For simplicity’s sake it is usual to take a cross-section of space parallel to one of our coordinate axes. We think of our three dimensions as extending in the directions of those axes; and it is easier to take a horizontal or vertical section which shall simply wipe out one of these dimensions than to take an oblique section which shall wipe out a dimension that consists partly of our original length, and partly of our original width, and partly of our original height.

If we have a four-dimensional manifold to begin with, we may equally shake out one of the four dimensions, one of the four coordinates, and consider the three-dimensional result of this process as a cross-section of the original four-dimensional continuum. And where, in cross-sectioning a three-dimensioned world, we have but three choices of a coordinate to eliminate, in cross-sectioning a world of four dimensions we have four choices. By dropping out either the x, or the y, or the z, or the t, we get a three-dimensioned cross-section.
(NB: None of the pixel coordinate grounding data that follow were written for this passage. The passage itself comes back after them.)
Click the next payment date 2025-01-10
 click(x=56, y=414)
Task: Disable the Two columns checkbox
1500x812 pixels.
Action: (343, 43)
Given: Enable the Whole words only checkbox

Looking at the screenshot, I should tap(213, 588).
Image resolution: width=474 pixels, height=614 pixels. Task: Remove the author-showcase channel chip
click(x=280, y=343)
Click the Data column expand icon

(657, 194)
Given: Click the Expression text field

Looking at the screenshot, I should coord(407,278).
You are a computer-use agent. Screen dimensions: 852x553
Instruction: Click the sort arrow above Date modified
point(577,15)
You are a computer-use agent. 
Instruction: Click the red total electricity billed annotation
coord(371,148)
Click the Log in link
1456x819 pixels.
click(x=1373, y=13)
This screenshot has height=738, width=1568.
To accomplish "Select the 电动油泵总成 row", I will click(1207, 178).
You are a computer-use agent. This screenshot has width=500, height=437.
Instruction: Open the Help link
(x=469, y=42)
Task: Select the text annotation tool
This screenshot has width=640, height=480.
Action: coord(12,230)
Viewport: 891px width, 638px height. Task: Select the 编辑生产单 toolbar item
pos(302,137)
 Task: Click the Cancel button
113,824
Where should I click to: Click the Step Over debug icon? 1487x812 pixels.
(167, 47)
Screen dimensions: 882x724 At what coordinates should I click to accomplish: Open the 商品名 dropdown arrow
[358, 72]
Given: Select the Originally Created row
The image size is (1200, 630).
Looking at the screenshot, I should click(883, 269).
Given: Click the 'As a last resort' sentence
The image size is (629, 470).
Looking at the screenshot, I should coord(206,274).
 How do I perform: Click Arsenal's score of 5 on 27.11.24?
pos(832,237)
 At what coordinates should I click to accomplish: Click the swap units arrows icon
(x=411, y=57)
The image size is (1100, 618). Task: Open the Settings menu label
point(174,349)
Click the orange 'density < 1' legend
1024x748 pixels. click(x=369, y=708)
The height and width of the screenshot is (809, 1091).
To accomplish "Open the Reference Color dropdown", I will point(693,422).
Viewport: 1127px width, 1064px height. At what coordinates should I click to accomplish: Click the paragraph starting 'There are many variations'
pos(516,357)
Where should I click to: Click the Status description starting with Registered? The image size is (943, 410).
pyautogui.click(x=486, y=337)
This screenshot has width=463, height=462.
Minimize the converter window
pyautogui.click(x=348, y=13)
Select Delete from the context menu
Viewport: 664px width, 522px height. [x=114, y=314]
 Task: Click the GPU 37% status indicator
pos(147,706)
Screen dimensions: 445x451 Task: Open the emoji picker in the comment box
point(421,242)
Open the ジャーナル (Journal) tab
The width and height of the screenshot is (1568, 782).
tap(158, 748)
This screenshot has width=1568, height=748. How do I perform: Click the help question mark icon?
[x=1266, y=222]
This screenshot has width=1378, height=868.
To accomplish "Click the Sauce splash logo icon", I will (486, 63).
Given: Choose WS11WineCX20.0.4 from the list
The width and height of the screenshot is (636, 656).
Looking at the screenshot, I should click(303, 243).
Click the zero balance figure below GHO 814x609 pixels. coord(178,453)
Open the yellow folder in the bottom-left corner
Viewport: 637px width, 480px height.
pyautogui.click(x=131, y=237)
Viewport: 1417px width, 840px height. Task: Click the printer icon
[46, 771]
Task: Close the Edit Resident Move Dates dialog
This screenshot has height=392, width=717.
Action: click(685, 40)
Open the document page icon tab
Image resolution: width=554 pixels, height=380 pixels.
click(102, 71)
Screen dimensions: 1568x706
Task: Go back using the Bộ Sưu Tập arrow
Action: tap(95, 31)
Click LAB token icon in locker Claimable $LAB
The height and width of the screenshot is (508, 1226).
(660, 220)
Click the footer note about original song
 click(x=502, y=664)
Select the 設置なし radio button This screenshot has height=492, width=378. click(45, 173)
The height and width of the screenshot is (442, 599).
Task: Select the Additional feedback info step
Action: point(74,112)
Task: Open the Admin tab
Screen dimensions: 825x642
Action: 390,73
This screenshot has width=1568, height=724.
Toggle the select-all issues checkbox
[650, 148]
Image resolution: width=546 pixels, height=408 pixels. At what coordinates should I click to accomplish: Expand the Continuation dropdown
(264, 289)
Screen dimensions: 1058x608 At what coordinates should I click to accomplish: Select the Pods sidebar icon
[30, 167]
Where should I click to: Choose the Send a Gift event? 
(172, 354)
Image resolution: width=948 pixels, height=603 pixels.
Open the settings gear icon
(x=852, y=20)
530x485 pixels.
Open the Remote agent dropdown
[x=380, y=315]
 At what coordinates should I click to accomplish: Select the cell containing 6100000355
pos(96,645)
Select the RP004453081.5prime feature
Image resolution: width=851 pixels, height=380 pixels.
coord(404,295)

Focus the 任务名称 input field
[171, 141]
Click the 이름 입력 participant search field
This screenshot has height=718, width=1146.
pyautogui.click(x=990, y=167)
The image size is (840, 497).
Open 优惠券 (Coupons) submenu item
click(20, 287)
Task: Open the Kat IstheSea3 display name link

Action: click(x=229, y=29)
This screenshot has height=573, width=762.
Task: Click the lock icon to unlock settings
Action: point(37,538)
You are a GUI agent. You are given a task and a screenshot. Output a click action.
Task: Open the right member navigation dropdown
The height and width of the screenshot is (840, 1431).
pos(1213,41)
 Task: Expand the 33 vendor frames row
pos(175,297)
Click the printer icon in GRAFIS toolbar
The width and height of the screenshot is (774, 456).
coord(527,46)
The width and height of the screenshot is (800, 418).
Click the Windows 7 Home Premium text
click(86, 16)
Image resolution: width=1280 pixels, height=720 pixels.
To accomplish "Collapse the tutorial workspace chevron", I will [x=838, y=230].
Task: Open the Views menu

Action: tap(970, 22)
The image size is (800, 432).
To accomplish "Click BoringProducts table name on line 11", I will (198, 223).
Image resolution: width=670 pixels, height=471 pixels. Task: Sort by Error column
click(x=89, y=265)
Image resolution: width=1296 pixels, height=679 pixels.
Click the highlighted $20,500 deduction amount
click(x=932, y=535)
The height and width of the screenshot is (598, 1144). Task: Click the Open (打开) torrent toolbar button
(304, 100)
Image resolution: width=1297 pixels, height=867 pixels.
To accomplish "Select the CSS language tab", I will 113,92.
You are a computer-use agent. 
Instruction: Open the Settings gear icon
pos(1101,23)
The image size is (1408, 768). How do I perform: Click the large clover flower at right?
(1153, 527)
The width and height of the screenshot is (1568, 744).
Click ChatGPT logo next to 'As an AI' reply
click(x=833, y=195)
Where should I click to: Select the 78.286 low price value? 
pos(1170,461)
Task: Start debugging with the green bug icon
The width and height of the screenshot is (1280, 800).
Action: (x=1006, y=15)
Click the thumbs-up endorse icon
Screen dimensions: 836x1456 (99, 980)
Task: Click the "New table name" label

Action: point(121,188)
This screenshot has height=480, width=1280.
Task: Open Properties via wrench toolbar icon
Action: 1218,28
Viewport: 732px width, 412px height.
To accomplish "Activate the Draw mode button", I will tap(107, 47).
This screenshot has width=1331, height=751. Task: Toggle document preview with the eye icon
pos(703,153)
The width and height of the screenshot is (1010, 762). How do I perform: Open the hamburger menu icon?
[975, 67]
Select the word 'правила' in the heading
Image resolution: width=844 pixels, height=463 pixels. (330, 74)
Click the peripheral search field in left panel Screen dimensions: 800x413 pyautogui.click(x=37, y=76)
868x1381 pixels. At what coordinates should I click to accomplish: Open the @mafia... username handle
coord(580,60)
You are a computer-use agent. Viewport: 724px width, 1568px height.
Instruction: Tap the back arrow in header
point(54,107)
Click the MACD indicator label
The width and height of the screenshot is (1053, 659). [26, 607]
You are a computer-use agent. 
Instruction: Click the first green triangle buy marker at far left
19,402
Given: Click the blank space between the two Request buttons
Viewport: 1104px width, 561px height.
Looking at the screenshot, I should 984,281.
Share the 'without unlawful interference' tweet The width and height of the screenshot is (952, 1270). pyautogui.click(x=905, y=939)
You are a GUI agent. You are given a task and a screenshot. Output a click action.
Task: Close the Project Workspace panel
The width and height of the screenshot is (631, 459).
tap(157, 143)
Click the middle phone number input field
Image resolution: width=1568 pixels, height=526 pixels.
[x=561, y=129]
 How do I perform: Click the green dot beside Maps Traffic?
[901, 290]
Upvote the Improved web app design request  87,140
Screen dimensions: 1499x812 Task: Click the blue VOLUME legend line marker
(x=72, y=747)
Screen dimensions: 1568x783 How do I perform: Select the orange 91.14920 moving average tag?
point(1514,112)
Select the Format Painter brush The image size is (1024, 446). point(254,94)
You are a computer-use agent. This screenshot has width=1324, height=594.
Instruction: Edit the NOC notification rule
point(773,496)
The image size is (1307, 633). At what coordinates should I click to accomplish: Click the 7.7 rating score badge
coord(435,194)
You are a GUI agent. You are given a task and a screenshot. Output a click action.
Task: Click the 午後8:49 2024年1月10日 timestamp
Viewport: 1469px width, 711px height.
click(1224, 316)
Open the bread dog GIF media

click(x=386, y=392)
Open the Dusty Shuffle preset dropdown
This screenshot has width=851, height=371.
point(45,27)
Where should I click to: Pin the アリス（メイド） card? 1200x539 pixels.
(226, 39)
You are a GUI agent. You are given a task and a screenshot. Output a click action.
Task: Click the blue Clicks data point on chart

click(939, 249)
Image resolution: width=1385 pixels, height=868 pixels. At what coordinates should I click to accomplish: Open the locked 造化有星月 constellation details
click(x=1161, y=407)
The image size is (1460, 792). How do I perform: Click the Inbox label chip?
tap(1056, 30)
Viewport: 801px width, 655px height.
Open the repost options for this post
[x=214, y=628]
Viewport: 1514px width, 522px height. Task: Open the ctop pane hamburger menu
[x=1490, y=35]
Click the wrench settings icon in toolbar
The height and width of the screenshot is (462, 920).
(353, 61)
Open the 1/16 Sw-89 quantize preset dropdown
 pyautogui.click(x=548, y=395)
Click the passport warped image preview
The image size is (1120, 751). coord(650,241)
Now our accustomed three-dimensional space is strictly Euclidean. When we cross-section it, we get a Euclidean plane no matter what the direction in which we make the cut. Likewise the Euclidean plane is wholly Euclidean, because when we cross-section it in any direction whatever we get a Euclidean line. A cylindrical surface, on the other hand, is neither wholly Euclidean nor wholly non-Euclidean in this matter of cross-sectioning. If we take a section in one direction we get a Euclidean line and if we take a section in the other direction we get a circle (if the cylindrical surface be a circular one). And of course if we take an oblique section of any sort, it is neither line nor circle, but a compromise between the two—the significant thing being that it is still not a Euclidean line.

The space-time continuum presents an analogous situation. When we cross-section it by dropping out any one of the three space dimensions, we get a three-dimensional complex in which the distance formula is still non-Euclidean, retaining the minus sign before the time-difference and therefore retaining the geometric character of its parent. But if we take our cross-section in such a way as to eliminate the time coordinate, this peculiarity disappears. The signs in the invariant expression are then all plus, and the cross-section is in fact our familiar Euclidean three-space.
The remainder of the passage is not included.